Extracted entries Start Marker
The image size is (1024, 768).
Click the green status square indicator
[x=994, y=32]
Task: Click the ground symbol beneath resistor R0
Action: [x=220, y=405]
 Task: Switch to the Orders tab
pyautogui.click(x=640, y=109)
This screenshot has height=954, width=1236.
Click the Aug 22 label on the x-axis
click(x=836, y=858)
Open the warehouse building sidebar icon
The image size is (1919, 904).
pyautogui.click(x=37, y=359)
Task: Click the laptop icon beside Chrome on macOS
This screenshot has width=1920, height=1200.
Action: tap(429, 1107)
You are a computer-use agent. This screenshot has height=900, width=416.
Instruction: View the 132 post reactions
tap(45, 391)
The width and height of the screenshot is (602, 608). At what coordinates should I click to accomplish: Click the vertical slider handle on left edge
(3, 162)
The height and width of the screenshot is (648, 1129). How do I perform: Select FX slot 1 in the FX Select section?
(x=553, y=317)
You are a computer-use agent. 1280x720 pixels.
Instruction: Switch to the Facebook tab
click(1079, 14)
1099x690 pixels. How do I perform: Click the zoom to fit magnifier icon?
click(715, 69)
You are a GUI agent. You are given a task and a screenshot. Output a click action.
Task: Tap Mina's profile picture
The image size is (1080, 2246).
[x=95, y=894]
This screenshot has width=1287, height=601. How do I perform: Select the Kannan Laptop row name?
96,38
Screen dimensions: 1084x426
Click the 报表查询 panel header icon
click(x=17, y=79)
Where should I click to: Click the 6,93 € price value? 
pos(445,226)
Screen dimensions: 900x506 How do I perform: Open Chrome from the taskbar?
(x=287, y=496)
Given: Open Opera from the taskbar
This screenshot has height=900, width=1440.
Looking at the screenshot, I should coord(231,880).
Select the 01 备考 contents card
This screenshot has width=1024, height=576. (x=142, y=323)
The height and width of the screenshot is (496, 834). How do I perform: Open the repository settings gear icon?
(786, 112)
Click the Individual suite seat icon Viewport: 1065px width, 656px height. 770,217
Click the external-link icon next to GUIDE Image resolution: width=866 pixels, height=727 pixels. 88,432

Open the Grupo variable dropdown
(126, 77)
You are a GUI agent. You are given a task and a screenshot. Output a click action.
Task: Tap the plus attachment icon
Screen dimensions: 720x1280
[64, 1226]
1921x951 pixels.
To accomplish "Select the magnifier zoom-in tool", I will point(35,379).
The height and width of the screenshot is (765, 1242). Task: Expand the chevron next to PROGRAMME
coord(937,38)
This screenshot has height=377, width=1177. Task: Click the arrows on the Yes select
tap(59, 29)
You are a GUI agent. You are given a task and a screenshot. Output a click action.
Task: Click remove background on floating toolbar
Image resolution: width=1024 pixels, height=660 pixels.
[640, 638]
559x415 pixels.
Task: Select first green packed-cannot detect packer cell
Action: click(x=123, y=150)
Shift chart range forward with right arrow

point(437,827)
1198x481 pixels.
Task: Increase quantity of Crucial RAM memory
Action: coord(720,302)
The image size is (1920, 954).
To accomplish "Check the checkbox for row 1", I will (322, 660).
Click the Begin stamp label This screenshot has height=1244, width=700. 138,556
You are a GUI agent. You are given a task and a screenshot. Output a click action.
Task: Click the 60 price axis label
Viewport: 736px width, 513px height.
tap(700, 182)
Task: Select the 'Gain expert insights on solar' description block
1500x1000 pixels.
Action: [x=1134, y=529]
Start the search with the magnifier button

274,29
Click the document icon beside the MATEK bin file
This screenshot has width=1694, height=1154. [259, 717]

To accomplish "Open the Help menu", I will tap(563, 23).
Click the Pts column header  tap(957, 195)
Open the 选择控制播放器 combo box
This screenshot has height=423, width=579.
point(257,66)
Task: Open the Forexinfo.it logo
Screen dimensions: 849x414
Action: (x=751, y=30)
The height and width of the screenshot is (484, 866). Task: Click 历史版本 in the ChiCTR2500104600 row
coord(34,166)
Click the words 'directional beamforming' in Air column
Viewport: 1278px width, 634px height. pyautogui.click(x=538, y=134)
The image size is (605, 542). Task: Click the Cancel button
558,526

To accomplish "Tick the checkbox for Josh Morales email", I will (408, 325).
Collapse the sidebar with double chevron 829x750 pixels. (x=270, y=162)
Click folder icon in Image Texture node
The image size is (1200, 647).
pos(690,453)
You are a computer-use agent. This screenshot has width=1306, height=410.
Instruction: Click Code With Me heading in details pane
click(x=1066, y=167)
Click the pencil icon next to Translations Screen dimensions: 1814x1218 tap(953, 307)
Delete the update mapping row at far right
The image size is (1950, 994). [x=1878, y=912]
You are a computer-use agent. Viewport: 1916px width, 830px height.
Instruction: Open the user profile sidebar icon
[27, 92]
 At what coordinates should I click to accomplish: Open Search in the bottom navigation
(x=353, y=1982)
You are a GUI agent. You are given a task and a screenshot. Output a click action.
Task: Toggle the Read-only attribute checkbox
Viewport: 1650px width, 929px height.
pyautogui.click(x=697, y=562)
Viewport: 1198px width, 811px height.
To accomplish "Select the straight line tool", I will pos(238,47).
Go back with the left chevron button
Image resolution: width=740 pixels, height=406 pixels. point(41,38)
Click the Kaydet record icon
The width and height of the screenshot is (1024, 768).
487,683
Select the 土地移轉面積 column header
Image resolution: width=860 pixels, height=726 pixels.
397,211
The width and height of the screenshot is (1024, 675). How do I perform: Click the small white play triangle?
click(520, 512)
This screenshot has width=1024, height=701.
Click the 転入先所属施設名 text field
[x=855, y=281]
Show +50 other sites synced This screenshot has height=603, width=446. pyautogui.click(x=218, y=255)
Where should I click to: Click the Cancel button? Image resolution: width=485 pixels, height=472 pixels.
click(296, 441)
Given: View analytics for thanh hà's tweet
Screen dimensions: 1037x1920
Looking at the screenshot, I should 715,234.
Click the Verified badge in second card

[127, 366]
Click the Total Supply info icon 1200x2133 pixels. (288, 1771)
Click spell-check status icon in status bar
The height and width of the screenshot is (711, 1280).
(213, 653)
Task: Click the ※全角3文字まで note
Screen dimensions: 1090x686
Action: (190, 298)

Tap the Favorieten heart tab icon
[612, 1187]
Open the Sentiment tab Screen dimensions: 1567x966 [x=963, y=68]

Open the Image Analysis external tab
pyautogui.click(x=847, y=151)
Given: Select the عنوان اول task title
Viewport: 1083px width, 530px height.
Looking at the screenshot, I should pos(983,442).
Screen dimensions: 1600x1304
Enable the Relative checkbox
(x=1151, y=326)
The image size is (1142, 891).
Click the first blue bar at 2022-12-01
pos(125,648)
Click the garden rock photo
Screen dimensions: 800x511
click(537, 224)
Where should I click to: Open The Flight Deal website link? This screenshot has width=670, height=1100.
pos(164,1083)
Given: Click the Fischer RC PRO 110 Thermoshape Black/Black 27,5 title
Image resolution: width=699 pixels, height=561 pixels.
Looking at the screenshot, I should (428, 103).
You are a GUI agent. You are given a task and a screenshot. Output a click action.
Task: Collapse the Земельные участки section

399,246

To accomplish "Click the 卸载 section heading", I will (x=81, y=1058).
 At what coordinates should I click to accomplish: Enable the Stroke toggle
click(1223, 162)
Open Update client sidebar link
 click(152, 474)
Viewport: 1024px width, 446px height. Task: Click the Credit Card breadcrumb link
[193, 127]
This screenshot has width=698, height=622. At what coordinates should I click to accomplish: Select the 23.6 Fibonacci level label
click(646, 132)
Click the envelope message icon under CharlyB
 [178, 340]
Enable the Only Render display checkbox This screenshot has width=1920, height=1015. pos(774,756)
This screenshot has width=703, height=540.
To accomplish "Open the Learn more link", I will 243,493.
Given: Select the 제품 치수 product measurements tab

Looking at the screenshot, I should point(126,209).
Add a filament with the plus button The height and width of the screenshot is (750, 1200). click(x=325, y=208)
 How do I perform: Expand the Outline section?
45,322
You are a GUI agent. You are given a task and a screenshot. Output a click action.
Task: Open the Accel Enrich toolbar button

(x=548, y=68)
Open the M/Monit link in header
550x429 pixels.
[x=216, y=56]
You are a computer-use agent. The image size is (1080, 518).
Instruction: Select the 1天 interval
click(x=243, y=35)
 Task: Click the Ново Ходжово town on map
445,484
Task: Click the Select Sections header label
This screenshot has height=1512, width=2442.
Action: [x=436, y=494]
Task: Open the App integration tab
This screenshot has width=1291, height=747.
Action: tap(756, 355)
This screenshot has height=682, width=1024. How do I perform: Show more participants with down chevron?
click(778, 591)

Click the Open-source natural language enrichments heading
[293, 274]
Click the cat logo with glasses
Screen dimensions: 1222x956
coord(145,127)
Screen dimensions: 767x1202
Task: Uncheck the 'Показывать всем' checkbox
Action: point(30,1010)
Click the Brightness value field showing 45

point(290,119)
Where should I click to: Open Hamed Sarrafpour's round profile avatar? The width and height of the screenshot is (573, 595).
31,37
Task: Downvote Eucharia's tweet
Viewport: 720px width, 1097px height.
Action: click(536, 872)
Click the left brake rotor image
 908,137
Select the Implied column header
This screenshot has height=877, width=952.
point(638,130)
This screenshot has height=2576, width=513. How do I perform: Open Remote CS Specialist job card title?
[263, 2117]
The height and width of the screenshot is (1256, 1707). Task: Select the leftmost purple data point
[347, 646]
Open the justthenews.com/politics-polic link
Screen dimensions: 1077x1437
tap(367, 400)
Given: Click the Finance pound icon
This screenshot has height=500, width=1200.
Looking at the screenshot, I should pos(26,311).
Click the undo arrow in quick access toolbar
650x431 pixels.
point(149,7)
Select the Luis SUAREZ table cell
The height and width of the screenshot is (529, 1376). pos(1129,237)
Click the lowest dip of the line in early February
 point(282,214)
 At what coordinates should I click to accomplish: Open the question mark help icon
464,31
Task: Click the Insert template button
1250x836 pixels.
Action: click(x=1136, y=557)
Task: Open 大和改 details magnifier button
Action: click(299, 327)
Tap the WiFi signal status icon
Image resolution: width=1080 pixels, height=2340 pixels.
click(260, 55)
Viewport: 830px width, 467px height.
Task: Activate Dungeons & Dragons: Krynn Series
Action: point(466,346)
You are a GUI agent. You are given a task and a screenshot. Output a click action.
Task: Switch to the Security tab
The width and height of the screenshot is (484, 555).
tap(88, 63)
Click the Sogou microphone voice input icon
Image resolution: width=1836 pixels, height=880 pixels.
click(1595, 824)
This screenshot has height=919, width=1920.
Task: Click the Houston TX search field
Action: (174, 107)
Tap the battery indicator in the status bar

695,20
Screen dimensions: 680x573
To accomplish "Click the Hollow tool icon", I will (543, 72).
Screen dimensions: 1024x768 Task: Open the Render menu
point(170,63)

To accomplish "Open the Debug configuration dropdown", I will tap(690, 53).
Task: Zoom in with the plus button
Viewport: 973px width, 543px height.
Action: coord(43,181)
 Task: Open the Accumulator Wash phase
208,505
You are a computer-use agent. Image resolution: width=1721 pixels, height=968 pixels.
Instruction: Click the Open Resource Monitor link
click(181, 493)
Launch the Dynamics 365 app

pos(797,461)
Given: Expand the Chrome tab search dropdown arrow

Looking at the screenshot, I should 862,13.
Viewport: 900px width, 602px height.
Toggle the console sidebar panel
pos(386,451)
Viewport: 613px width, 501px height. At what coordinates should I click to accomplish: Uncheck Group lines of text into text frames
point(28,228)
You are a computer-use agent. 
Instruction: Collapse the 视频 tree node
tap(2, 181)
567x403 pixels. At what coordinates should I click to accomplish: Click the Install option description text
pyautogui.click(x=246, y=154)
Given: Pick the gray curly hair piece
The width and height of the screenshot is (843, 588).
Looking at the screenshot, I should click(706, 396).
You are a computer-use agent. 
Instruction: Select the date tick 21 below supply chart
Extracted entries End Marker
▸ Action item: Go through the records and gather the lines that hold "plus".

▸ Answer section:
Task: Tap the plus attachment icon
Add a filament with the plus button The height and width of the screenshot is (750, 1200). click(x=325, y=208)
Task: Zoom in with the plus button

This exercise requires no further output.